Source material Block Start
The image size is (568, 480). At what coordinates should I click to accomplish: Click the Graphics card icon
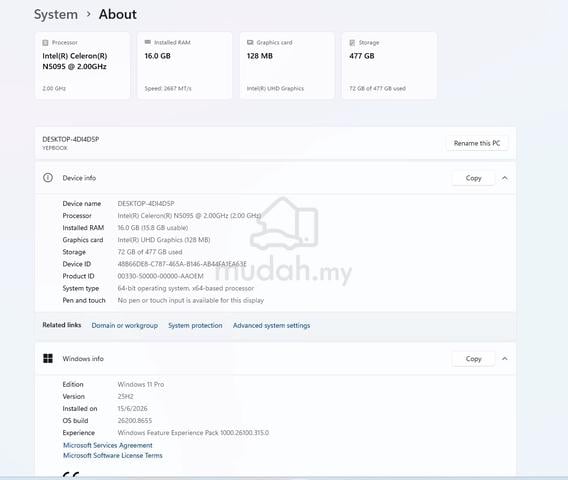(x=250, y=42)
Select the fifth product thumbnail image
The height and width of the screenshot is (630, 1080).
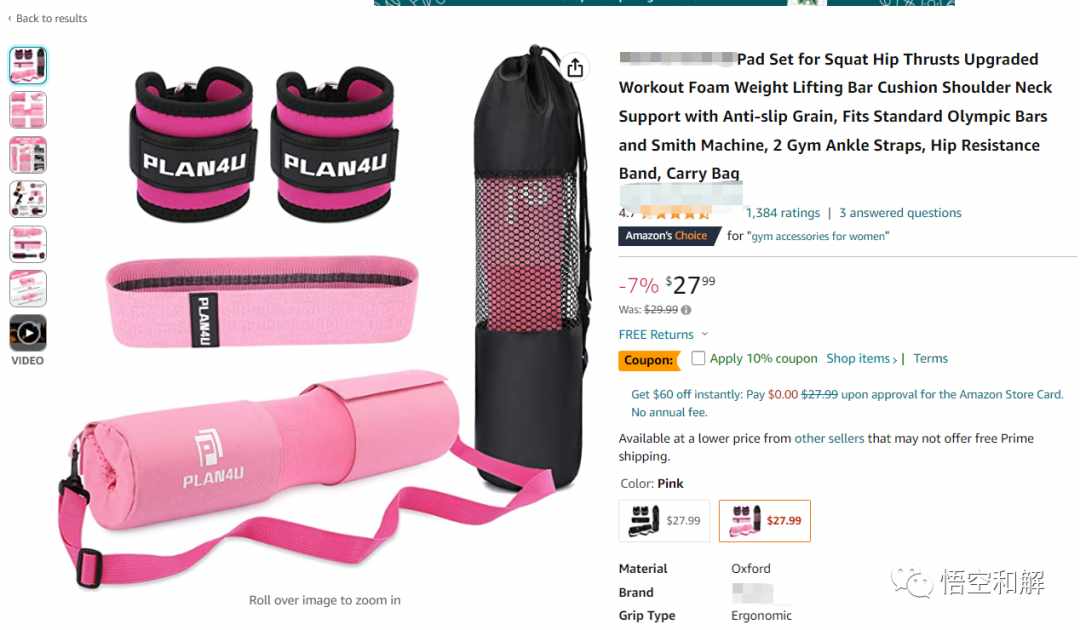click(28, 244)
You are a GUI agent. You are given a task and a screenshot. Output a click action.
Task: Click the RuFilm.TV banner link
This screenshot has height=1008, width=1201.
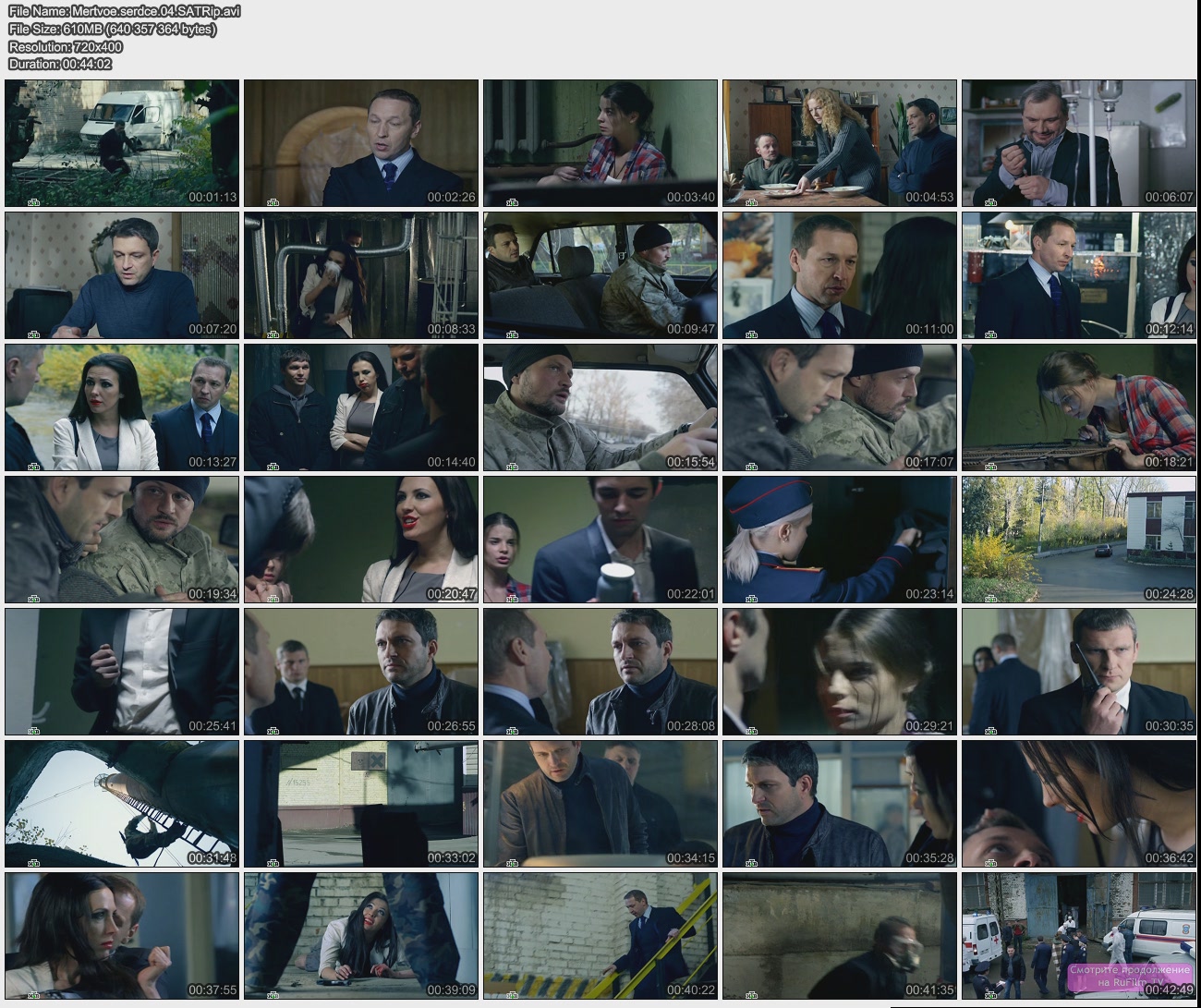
Source material Block End
Task goal.
Your task is to restate every record word for word. Omit all pictures.

Expected answer.
The image size is (568, 480). At what coordinates should I click to accomplish: Click the Graphics card icon
(x=250, y=42)
Select the fifth product thumbnail image
The height and width of the screenshot is (630, 1080).
click(28, 244)
You are a GUI agent. You are given a task and a screenshot. Output a click action.
Task: Click the RuFilm.TV banner link
This screenshot has height=1008, width=1201.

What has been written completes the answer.